- Paradigm: Procedural, imperative
- Developer: Norsk Data
- First appeared: 1974; 52 years ago
- Final release: Final
- Typing discipline: Static, strong
- Scope: Lexical
- Platform: Norsk Data minicomputers
- OS: Sintran III
- License: Proprietary

= Nord Programming Language =

Procedural programming language

Nord Programming Language (NPL), is a procedural programming language by the Norwegian minicomputer manufacturer Norsk Data. It shipped as a standard component of the operating system Sintran III.

The language was also used to implement Sintran III: the core and file system of which are written in NPL, as was the NPL compiler, and some core applications early on, until the release of high-level programming language named PLANC. Then, the linker and other software were rewritten in PLANC.

The NPL compiler was also special in that it did not emit object code as most compilers do. Instead it emitted an intermediate representation, in the form of assembly language code, which then had to be assembled using the Norsk Data Assembler.
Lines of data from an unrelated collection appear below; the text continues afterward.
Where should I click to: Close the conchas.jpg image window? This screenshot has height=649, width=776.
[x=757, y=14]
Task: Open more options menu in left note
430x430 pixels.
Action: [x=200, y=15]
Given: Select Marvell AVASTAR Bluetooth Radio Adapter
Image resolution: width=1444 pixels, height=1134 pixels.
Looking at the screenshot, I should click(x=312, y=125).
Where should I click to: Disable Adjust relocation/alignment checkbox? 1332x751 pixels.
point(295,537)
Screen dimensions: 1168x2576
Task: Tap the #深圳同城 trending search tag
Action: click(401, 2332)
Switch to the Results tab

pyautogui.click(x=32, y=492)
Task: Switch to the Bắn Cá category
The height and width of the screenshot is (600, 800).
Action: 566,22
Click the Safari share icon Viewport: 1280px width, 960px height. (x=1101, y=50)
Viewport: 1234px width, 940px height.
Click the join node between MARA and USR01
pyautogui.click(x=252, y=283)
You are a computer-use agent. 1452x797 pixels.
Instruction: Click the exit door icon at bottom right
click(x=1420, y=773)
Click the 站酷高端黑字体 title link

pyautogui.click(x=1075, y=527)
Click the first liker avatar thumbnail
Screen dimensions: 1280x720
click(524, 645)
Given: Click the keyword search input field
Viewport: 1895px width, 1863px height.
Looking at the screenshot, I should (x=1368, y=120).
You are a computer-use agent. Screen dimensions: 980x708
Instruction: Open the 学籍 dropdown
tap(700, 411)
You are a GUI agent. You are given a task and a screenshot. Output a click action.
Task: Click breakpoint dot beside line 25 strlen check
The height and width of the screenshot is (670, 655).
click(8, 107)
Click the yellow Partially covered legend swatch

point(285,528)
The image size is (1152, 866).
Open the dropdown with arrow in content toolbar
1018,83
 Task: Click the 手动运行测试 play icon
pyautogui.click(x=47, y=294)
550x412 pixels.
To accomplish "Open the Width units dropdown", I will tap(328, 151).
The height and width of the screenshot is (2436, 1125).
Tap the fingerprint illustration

The registers of the CPU were available in NPL as predefined variables. Thus could be written:

 X + T =: A

and the compiler would emit:

 COPY SX DA
 RADD ST DA

Functions could be declared with multiple entry points:

 FUNC FUN1, FUN2

 FUN1: T := 1
 FUN2:

 code here

 END

FUN1 could be called to set T to 1 before falling into FUN2 or T could be set to something else and call FUN2. If T register specified which file handle to write to, then either FUN1 could be called to always output to terminal or T could be specified to handle a file in T and call FUN2 to output to that file.